Text:
·····

If you break your arm, you go to a doctor to seek treatment.
But if you’re experiencing symptoms of mental illness, the next step isn’t always as clear, especially for minority populations.
With language barriers, insurance concerns and cultural stigma against discussing mental illness, it’s not surprising that among Latinos with a mental disorder, fewer than 1 in 11 (approximately 9%) contact a mental health specialist.
There is a clear need for tailored mental health treatments that cater to the unique needs of underserved communities.
Integrating research and practice with PRIDE
Community Psychiatry PRIDE (Program for Research in Implementation and Dissemination of Evidence-Based Treatments) is aiming to address this need.
Luana Marques, PhD, a clinical psychologist in the Department of Psychiatry at Massachusetts General Hospital and associate professor in psychiatry at Harvard Medical School, founded Community Psychiatry PRIDE to help minority and at-risk communities get state of the art mental health care and treatment.

·····

Dataset extract:
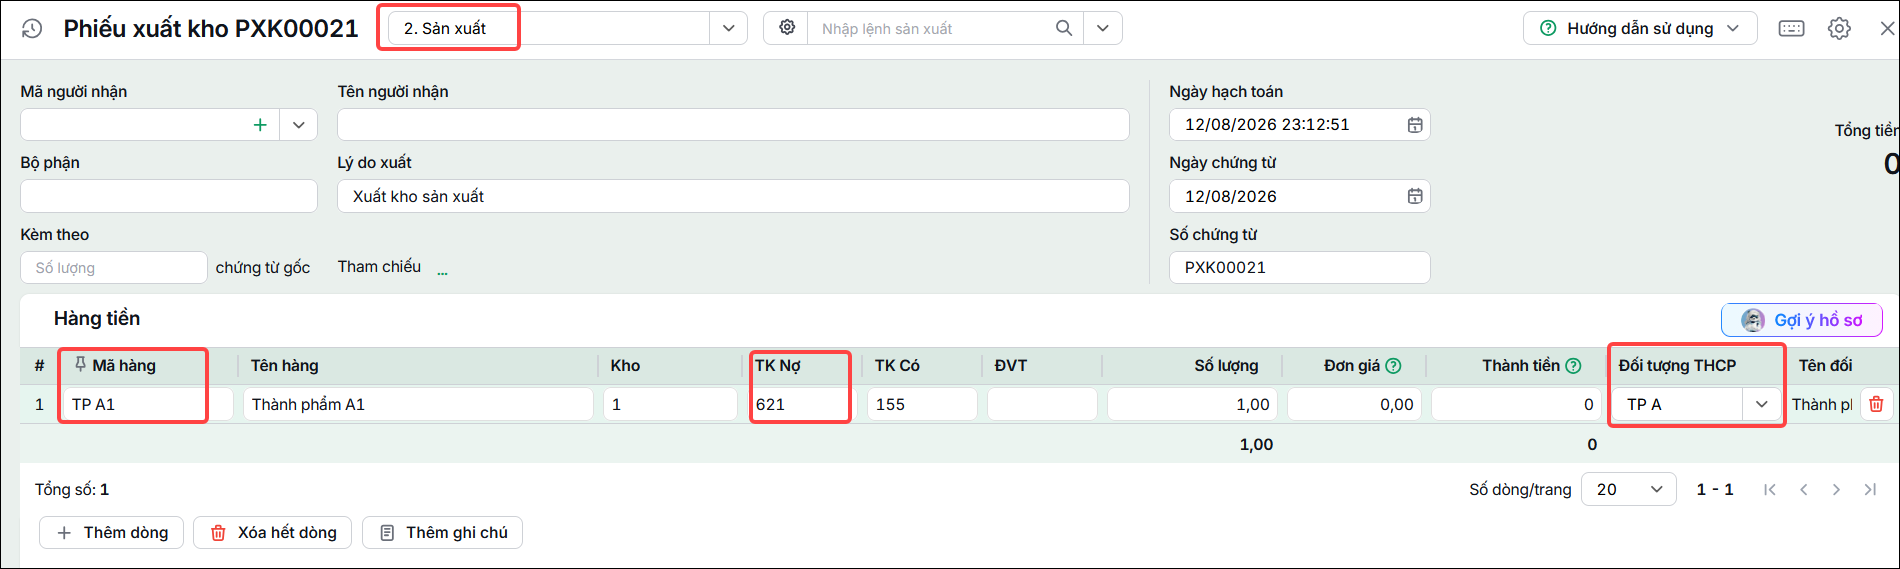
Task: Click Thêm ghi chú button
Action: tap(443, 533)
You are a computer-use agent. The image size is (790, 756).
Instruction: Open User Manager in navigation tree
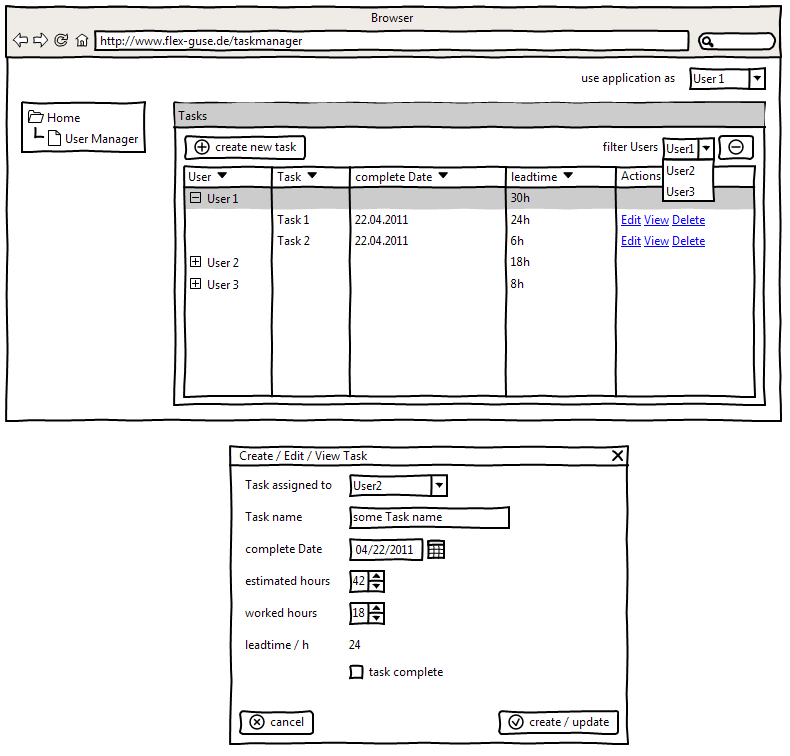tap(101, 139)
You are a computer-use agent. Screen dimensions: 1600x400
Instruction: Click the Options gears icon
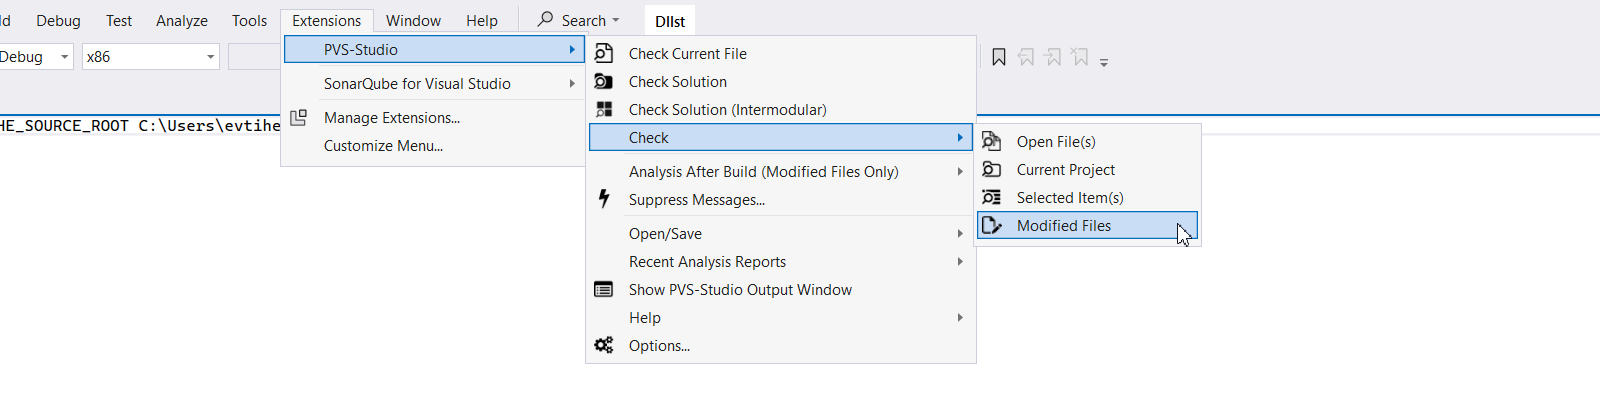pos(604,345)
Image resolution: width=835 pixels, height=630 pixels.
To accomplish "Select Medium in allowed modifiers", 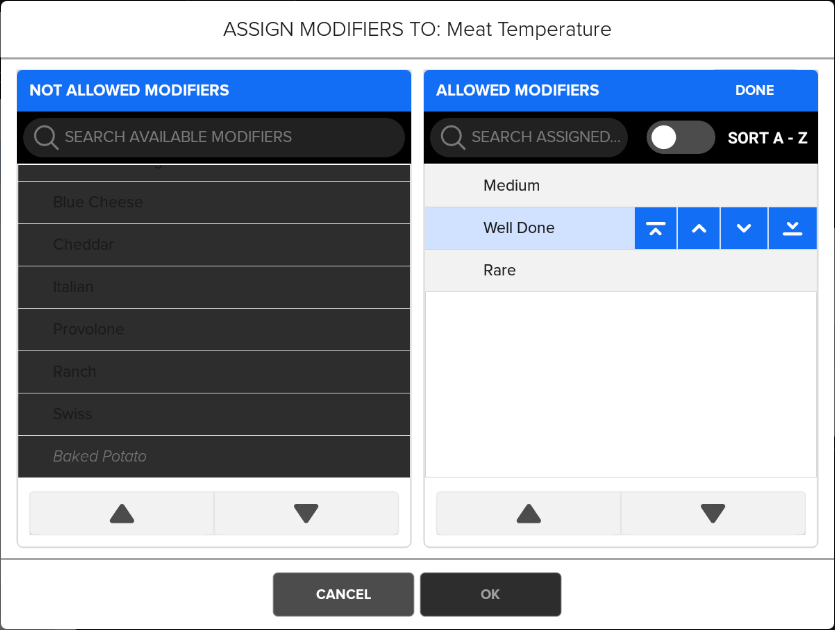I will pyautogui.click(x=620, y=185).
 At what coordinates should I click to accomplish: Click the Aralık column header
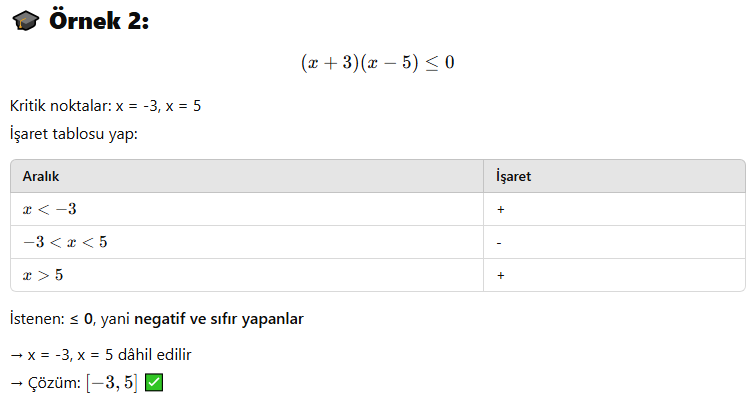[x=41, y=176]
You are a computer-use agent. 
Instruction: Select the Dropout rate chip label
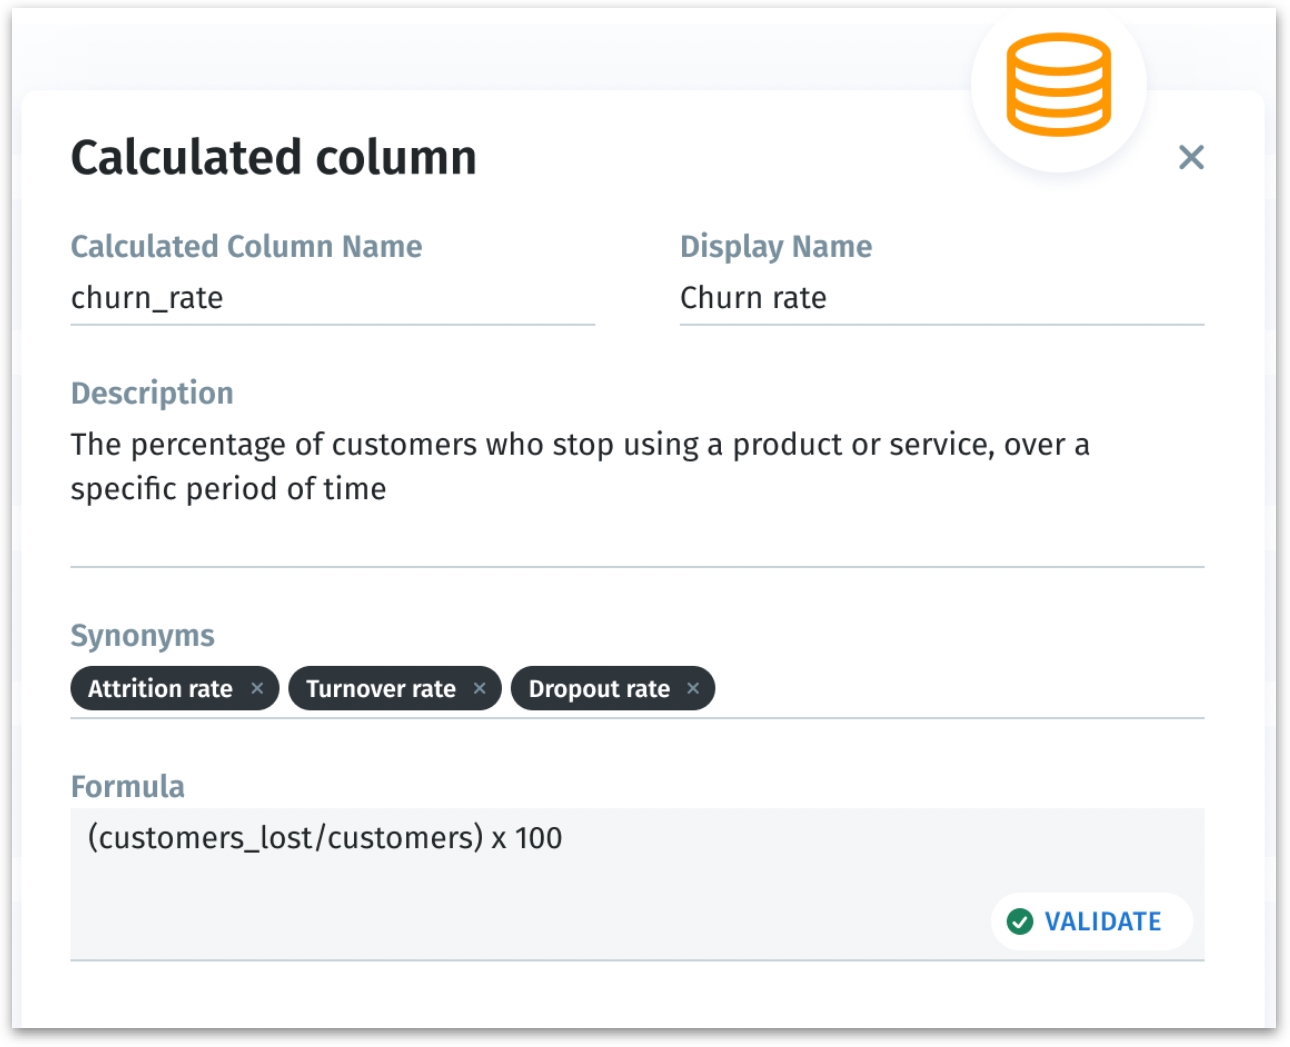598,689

·····

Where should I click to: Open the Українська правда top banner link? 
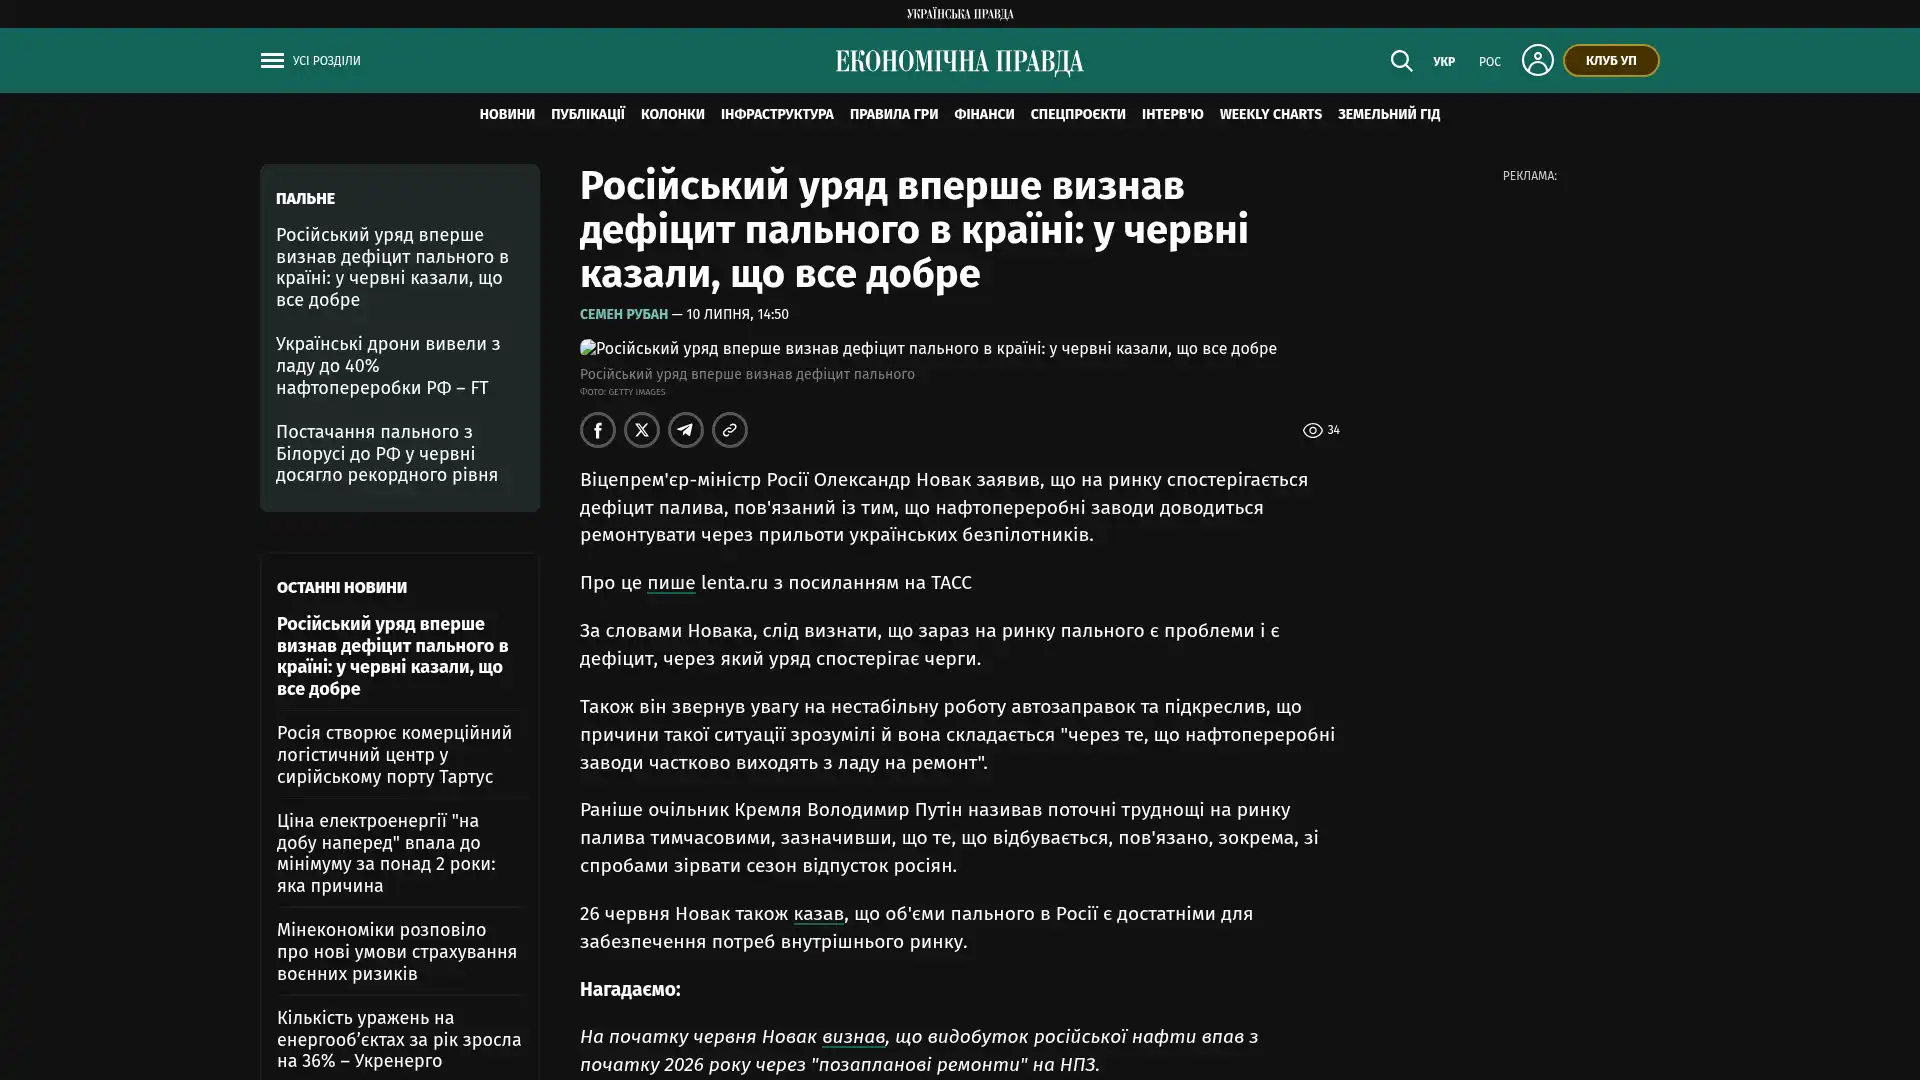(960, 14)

·····

Using the information:
[a] Reproduce the mental health passage word for word, from "With language barriers, insurance" to "care and treatment.".
[b] Summarize the mental health passage in two sentences.
[c] Continue the passage about Community Psychiatry PRIDE, picking up after its final sentence.

Results of the tasks:
[a]
With language barriers, insurance concerns and cultural stigma against discussing mental illness, it’s not surprising that among Latinos with a mental disorder, fewer than 1 in 11 (approximately 9%) contact a mental health specialist.
There is a clear need for tailored mental health treatments that cater to the unique needs of underserved communities.
Integrating research and practice with PRIDE
Community Psychiatry PRIDE (Program for Research in Implementation and Dissemination of Evidence-Based Treatments) is aiming to address this need.
Luana Marques, PhD, a clinical psychologist in the Department of Psychiatry at Massachusetts General Hospital and associate professor in psychiatry at Harvard Medical School, founded Community Psychiatry PRIDE to help minority and at-risk communities get state of the art mental health care and treatment.

[b] The path to mental health care is often unclear for minority populations: facing language barriers, insurance concerns and cultural stigma, fewer than 1 in 11 Latinos with a mental disorder contact a mental health specialist. To meet the need for tailored treatments, Luana Marques, PhD, of Massachusetts General Hospital and Harvard Medical School founded Community Psychiatry PRIDE to help minority and at-risk communities get state of the art mental health care and treatment.

[c]
“We want to bring the ivory tower to the streets,” says Dr. Marques. “Our program is bridging the gap between science and practice by delivering evidence-based treatments for psychiatric disorders in under-resourced communities.”
The program’s treatments utilize cognitive behavioral therapy (CBT), a practical and solutions-oriented technique for changing patterns of thinking or behavior. The treatments have been tested in randomized control trials — considered the gold standard in research — and have been shown to be effective in both controlled and community settings.
Marques and her team work with and train community-based providers to deliver tailored versions of these evidence-based treatments for mental health problems including trauma, anxiety and mood disorders.
“Instead of going to community clinics and telling them ‘this is what we’re going to teach you,’ we meet with the organizations and ask what their patients need and how can we be most helpful. From there, we design a study with both the patient and provider in mind so we can have the best chance for success.”
Reaching marginalized populations
Marques is currently involved in a number of research projects in the Boston area in in which she and her team work with partner organizations and community clinics.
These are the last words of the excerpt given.